**Required work:** Copy nothing but the lines from the one containing "Screen dimensions: 1344x896" through the last line of the records, repeated exactly and without pictures.

┏━━

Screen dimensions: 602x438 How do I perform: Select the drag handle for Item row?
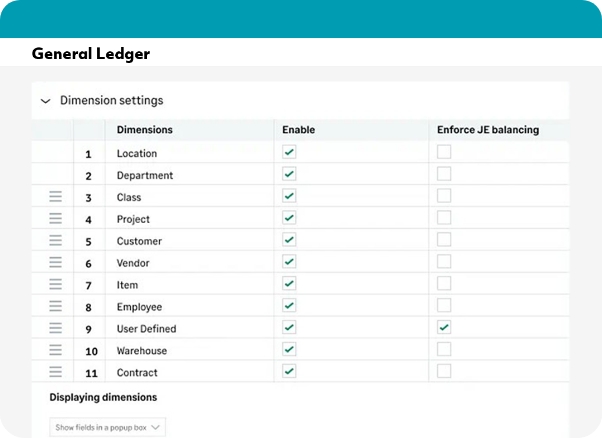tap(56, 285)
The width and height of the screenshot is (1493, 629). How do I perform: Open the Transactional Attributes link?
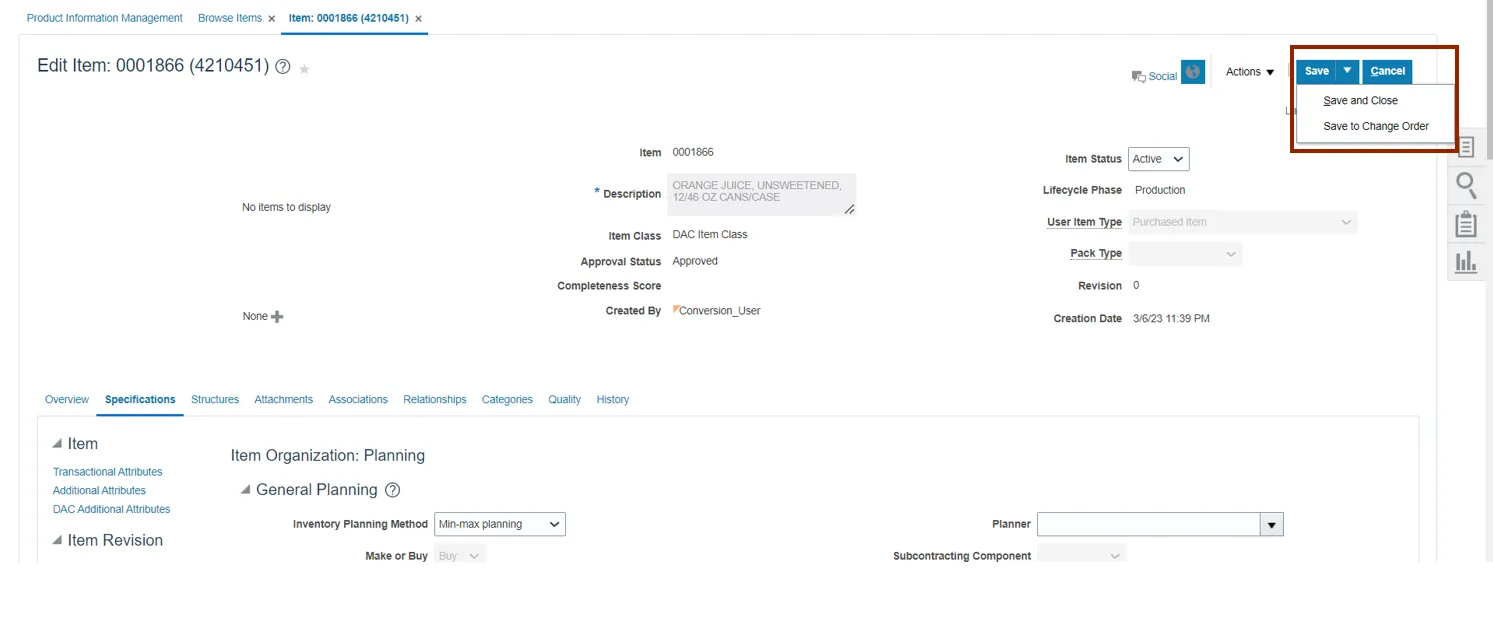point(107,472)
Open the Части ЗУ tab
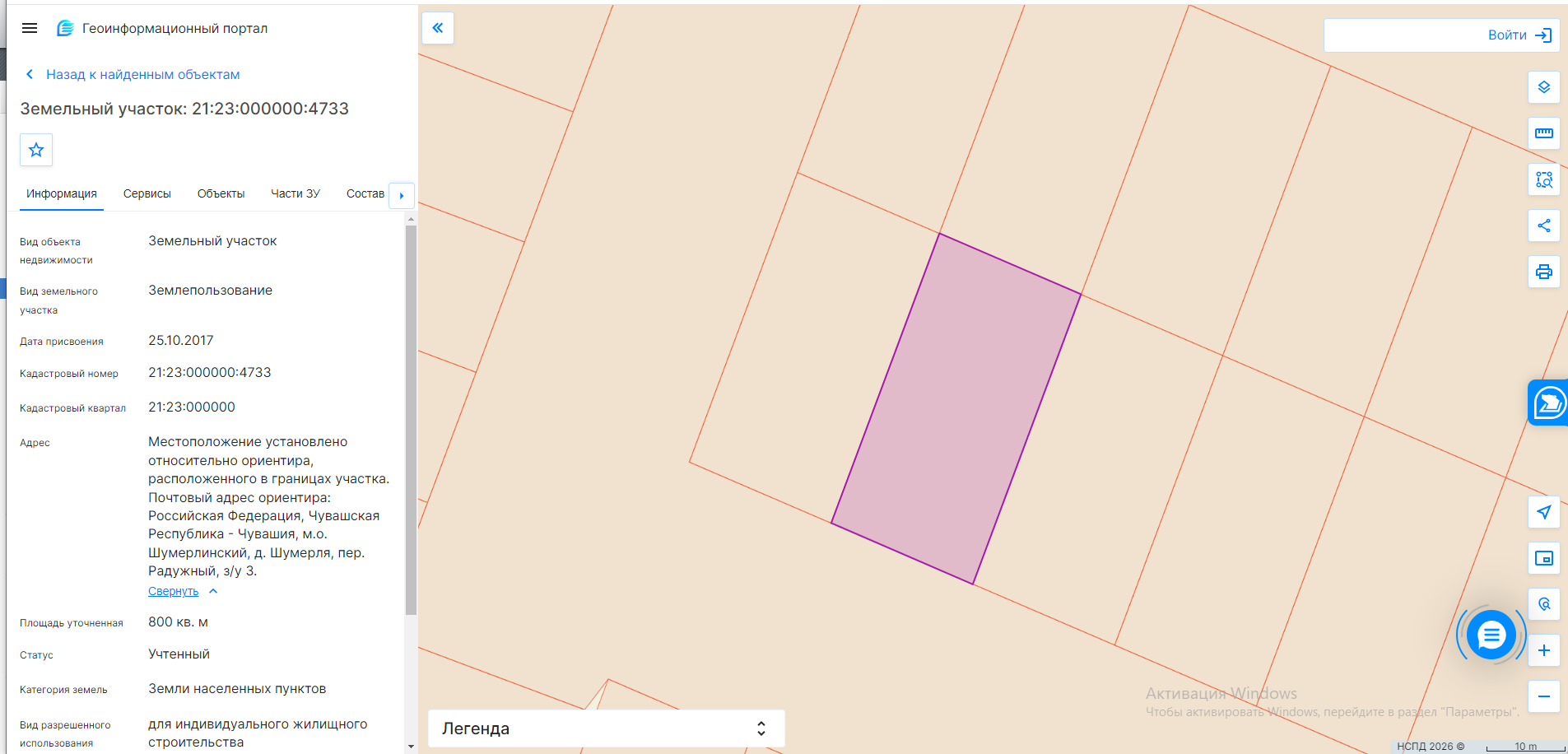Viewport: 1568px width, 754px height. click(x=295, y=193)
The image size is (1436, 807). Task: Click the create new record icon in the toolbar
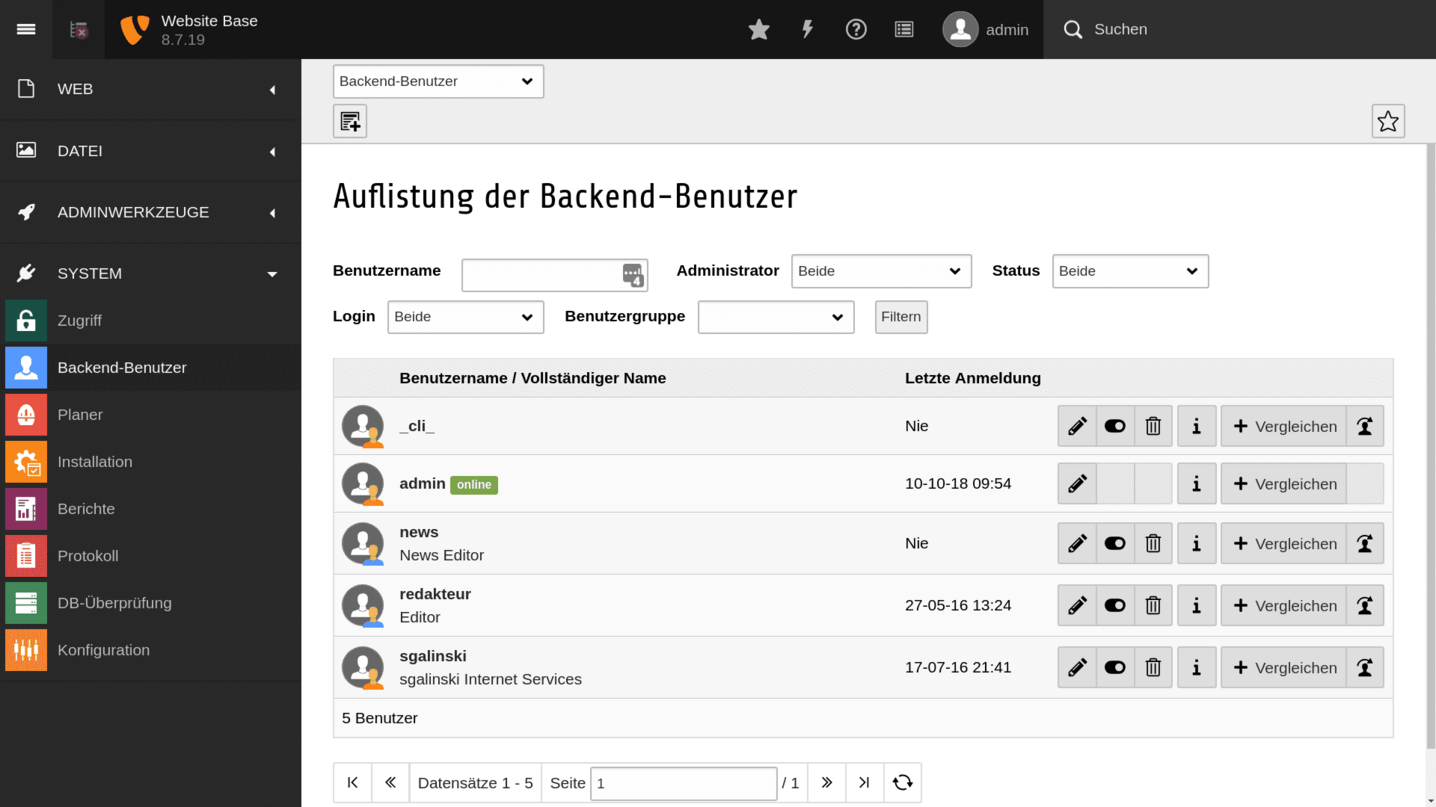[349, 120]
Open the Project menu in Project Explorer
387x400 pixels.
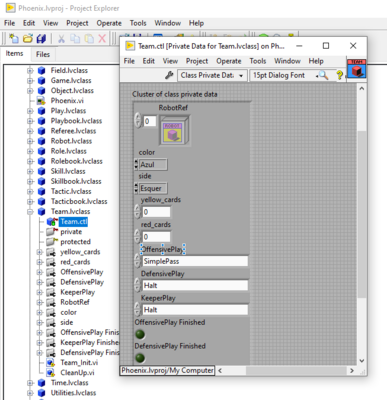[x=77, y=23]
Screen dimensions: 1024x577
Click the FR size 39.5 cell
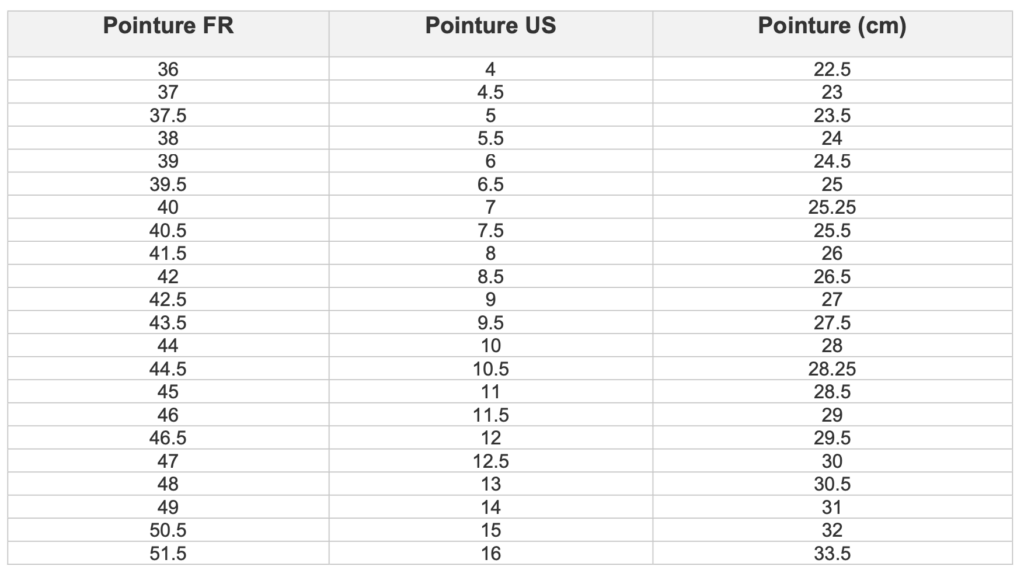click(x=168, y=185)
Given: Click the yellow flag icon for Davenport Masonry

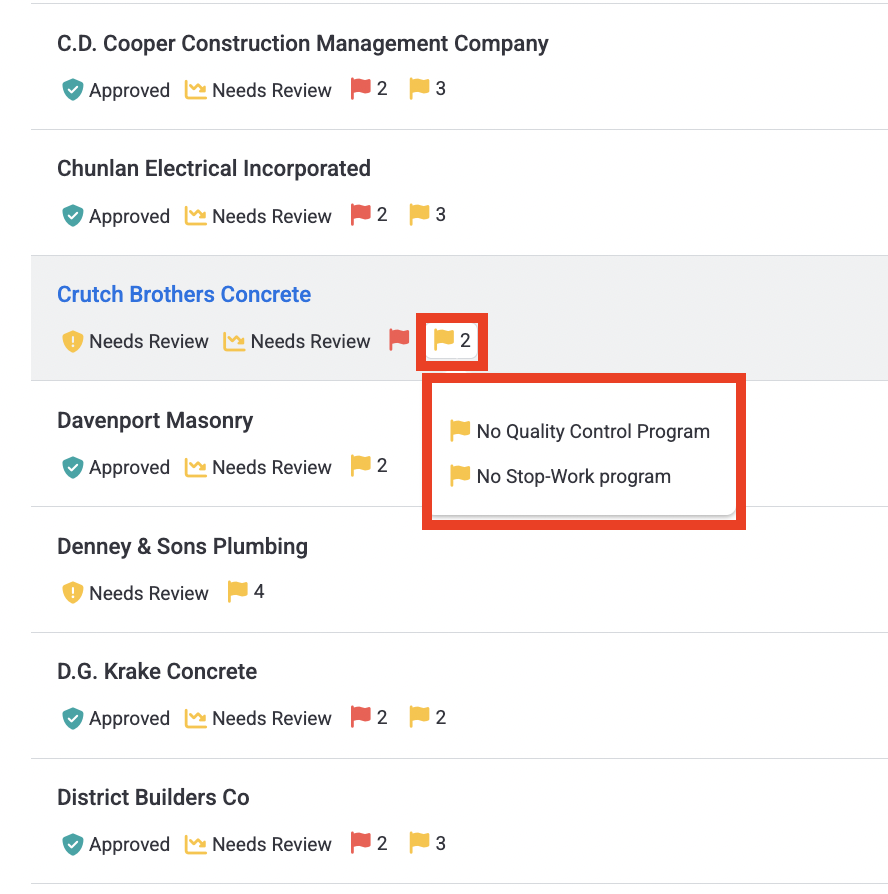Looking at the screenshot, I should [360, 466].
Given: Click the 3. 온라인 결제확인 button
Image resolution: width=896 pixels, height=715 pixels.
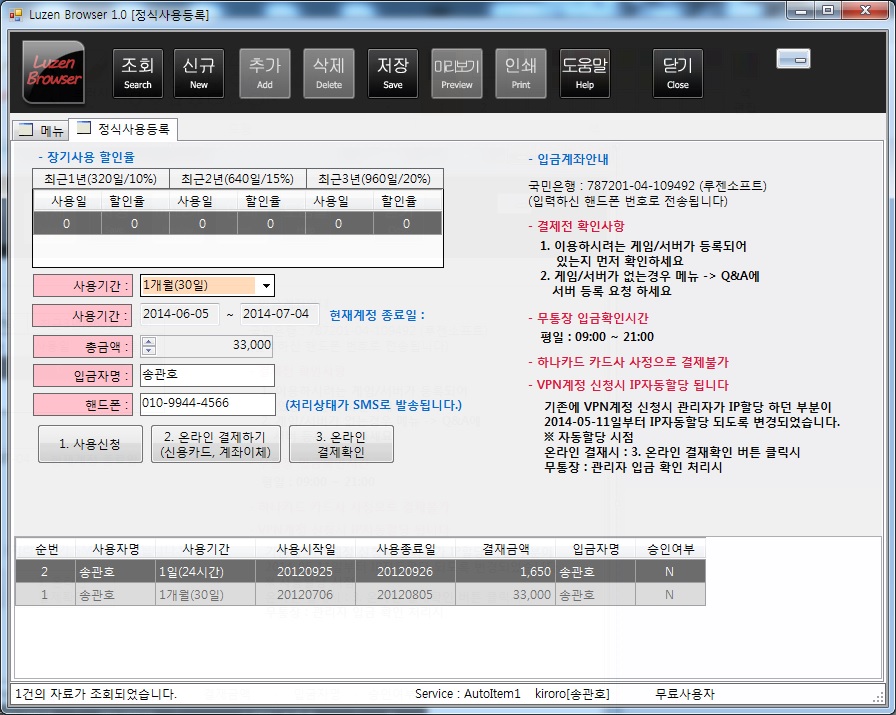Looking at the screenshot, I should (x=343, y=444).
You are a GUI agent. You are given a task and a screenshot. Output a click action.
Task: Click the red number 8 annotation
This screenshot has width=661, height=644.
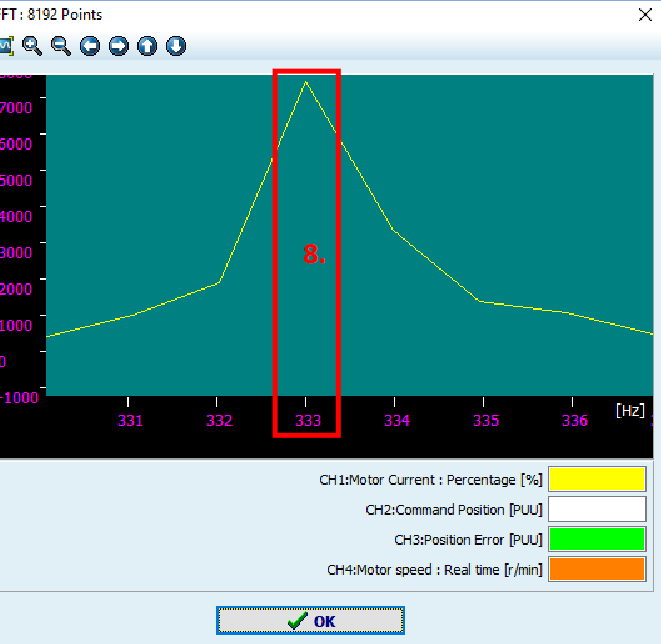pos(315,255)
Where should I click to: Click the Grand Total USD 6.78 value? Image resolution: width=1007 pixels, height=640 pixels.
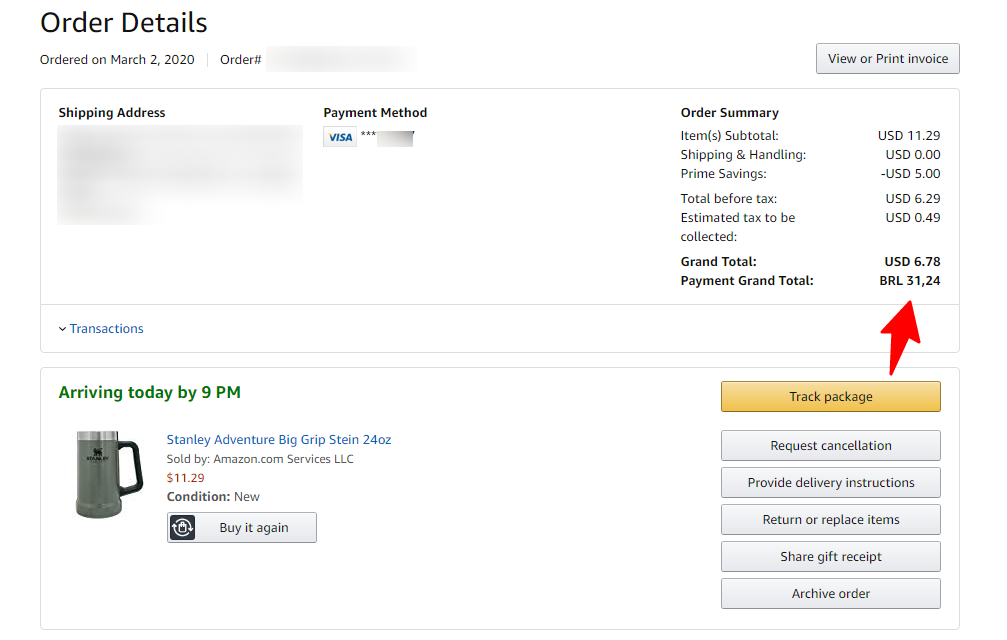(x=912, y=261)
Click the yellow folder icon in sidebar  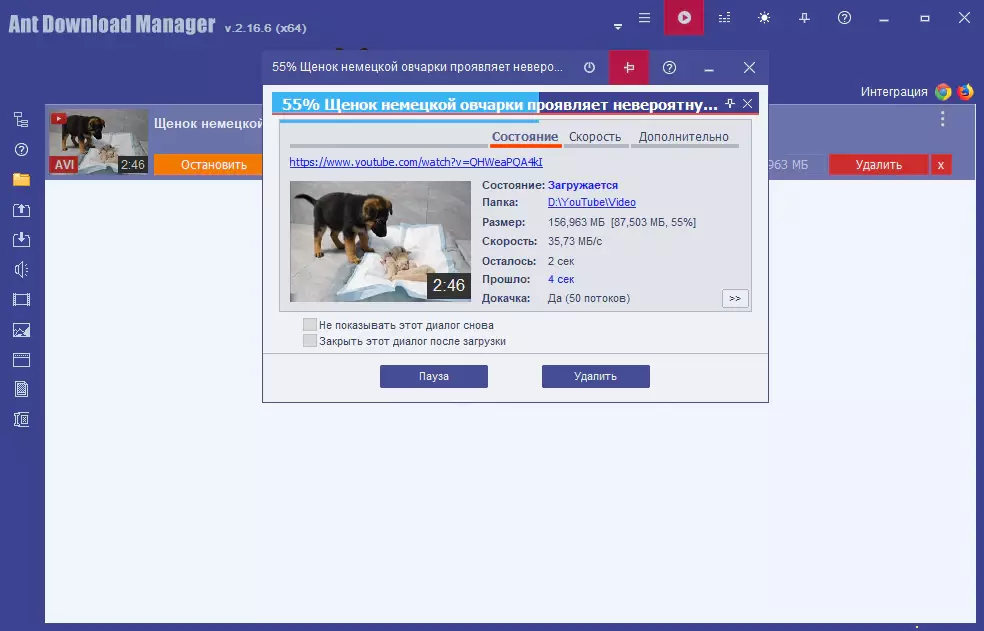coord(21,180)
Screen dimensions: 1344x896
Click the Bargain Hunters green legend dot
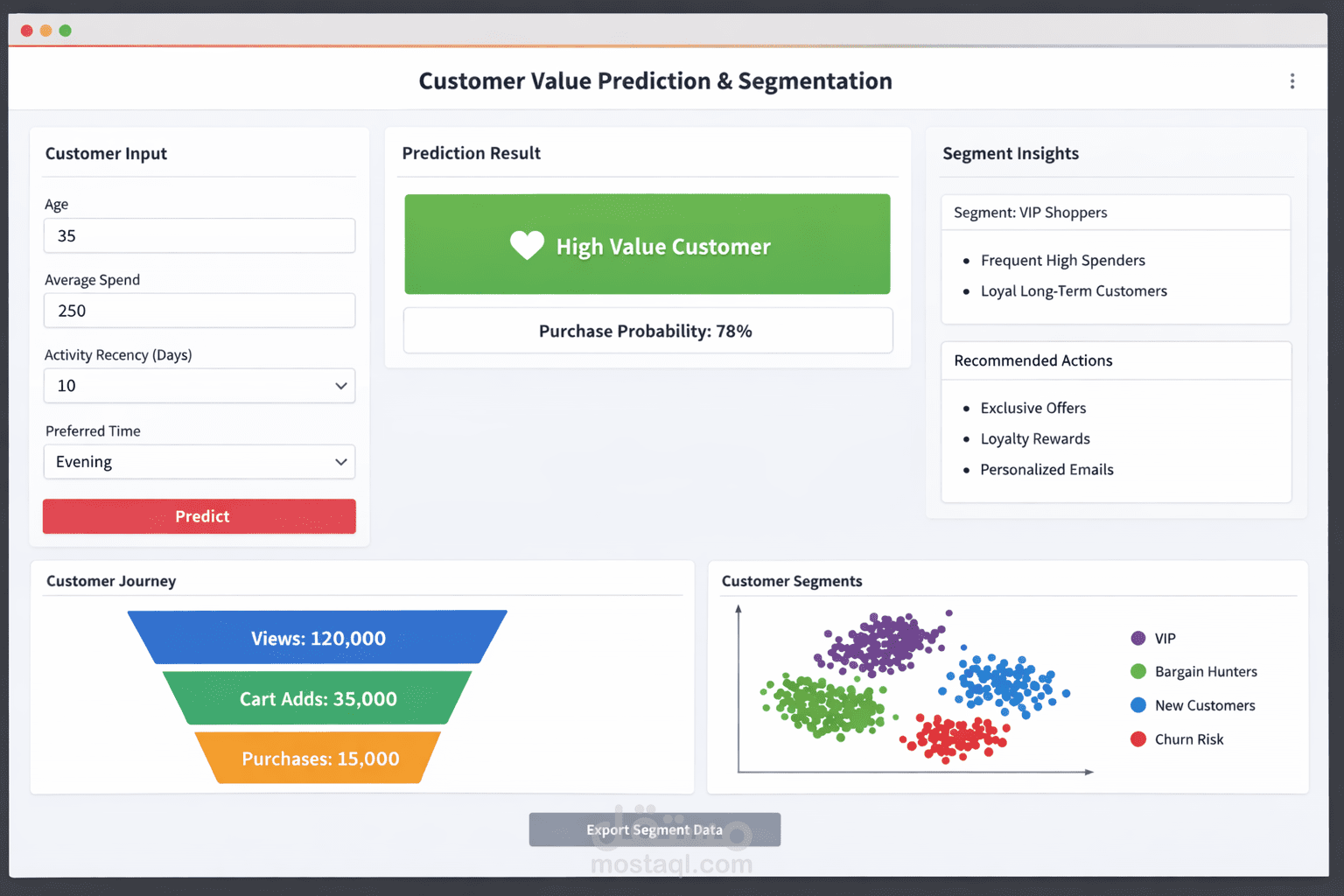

┗━━

**Output below:**
Screen dimensions: 1344x896
Click the Bargain Hunters green legend dot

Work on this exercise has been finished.